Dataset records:
● ● ● ● ● ● ●

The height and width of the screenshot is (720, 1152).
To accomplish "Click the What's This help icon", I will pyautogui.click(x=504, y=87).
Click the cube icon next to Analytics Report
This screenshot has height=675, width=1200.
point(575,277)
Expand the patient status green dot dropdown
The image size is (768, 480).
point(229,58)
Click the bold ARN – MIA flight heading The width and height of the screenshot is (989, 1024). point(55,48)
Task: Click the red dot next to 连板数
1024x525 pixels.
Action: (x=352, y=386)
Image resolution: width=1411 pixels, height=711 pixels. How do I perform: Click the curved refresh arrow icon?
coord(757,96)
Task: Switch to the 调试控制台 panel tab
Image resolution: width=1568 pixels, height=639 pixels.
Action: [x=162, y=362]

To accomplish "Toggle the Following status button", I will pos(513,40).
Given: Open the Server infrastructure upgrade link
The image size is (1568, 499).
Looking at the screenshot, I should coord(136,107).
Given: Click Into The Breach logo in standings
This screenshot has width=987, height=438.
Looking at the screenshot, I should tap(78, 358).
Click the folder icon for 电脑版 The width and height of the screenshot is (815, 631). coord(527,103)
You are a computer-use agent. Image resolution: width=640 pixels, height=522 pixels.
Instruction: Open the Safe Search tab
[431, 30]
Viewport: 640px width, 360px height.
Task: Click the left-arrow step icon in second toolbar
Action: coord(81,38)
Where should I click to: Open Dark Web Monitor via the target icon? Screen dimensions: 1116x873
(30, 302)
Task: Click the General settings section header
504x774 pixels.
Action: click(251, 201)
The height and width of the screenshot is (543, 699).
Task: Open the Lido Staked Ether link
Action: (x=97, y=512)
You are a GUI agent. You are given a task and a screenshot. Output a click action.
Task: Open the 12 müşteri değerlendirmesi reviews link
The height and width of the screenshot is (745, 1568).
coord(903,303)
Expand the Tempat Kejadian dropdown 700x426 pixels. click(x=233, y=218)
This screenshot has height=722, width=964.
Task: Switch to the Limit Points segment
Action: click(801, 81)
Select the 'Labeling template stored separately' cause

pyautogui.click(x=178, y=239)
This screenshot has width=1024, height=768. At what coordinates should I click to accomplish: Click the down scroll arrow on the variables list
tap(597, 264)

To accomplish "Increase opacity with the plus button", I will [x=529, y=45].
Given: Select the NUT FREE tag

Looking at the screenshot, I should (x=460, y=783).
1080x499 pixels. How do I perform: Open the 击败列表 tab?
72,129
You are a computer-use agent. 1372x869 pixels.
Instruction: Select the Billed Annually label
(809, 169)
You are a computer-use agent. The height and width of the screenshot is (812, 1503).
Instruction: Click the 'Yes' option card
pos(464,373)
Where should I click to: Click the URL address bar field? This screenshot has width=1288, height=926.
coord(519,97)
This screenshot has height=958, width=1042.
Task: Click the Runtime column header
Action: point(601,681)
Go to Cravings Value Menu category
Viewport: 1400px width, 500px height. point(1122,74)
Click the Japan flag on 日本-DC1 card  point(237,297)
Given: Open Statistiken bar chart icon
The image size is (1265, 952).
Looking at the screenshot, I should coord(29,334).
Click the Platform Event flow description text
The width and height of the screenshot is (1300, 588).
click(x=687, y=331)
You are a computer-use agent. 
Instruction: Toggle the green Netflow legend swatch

● ● ● ● ● ● ●

Work item ▸
Say, as a number only, how many lines of the data contain "button".

Reply ▸
2